DATA RECORDS.
------------------------------------------------------------------------

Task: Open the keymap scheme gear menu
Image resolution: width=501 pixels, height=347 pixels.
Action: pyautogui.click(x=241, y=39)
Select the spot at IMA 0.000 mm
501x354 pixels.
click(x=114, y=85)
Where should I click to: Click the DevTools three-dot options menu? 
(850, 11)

------------------------------------------------------------------------

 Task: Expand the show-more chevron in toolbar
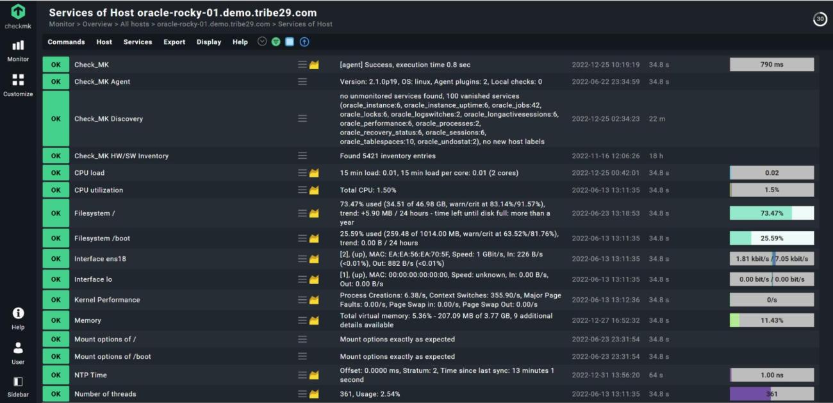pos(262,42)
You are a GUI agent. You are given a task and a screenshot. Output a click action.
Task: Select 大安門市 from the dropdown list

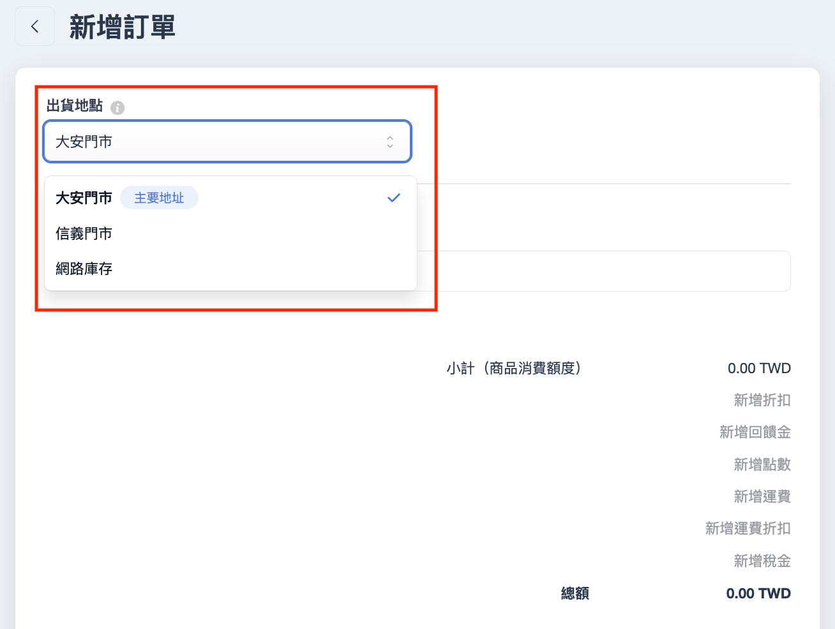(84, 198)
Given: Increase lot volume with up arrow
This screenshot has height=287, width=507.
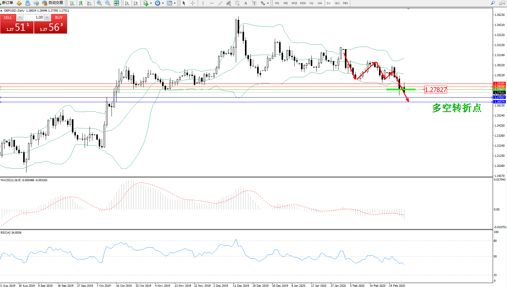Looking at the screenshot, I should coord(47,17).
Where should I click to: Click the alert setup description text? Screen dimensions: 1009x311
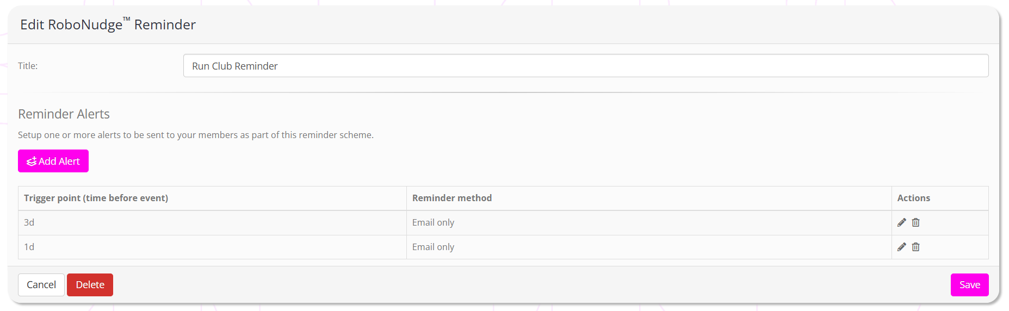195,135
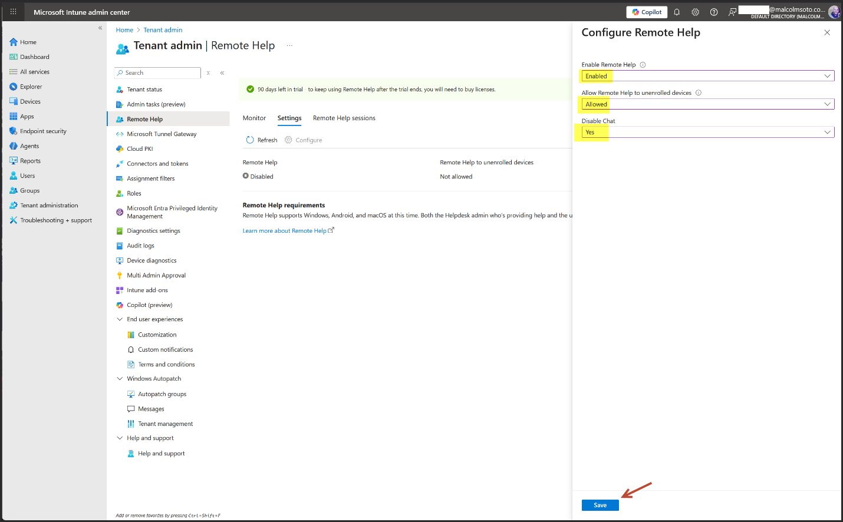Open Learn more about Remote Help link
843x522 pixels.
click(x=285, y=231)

------------------------------------------------------------------------

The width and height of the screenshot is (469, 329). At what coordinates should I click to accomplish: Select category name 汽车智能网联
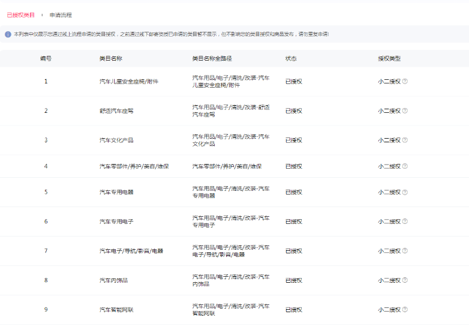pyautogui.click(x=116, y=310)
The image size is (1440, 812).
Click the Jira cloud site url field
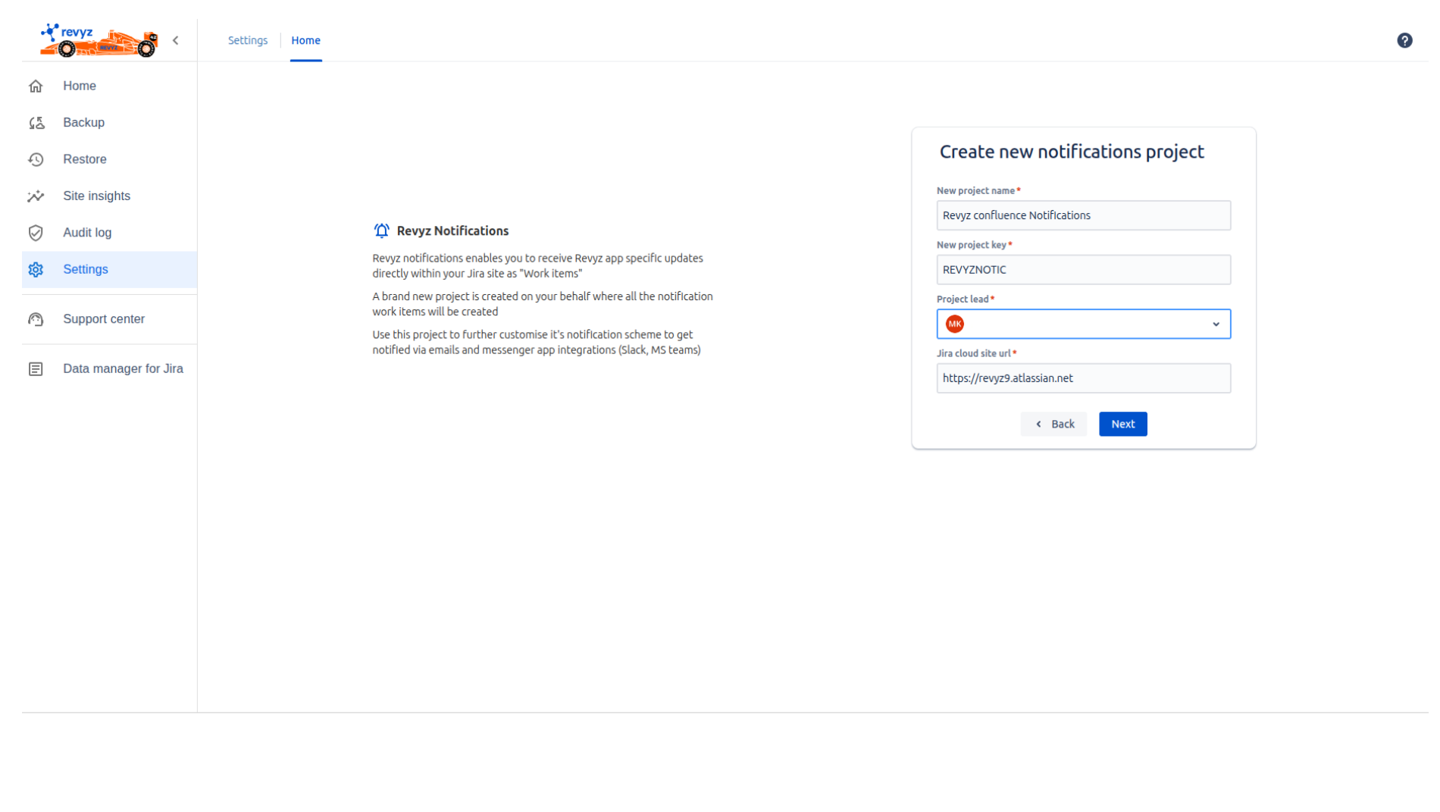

------------------------------------------------------------------------

TASK PROMPT.
Within the listing above, locate the line containing "The image size is (1440, 812)." and the line containing "Click the Jira cloud site url field". Reproduce those two lines and all lines between them exactly, with nothing added.

ANSWER TO THIS TASK.
The image size is (1440, 812).
Click the Jira cloud site url field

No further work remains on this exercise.